Oliver Wendell Peck

UNDER the Vermont state constitution, Oliver Wendell Holmes would have had to step down from the United States Supreme Court more than 20 years earlier than he did. Chief Justice Warren Burger would have served 10 fewer years, Chief Justice Earl Warren eight fewer. Justice Louis Brandeis would have had to hang up his robe 13 years earlier, Justice Felix Frankfurter 10 years. Current Justices William Brennan, Thurgood Marshall, and Harry Blackmun would be long gone. Then there are Lewis Powell, William O. Douglas ... well, you get the idea. Vermont Supreme Court Justice Louis Peck turned 70 last December, and under the state constitution he was obligated to retire at the end of 1988. But he's hale and hearty, likes the work, and, doggone it, just didn't feel like being turned out to pasture.

So, with the concurrence of Gov. Madeleine Kunin, the state attorney general, and his fellow judges, Justice Peck is challenging the mandatory-retirement provision.

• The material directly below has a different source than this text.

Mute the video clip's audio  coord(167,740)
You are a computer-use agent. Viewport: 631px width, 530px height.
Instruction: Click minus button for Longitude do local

He already has an advisory opinion from the state attorney general that the provision was superseded by the federal Age Discrimination in Employment Act, which, as amended in 1986, eliminated age caps for all but a few categories of working people. The federal Equal Employment Opportunity Commission, in a 1987 letter to Rep. Claude Pepper - that gladiator for the rights of senior citizens - also has said that the act protects appointed state and local judges.

But Vermont officials and judges will feel safer to have the issue judicially resolved, especially as one federal appeals court has ruled differently. So Justice Peck is taking legal steps that may eventually place the matter before the US Supreme Court.

This newspaper has consistently supported efforts to roll back limitations placed on people of riper years. There is bountiful evidence that men and women can continue to perform skilled and valuable work well beyond threescore years and ten, and those who wish to go on working and can do so competently should have that right. And no place is this more evident than on the bench.

Other states have age restrictions on judicial tenure similar to Vermont's. Older judges aren't obsolete; such caps are.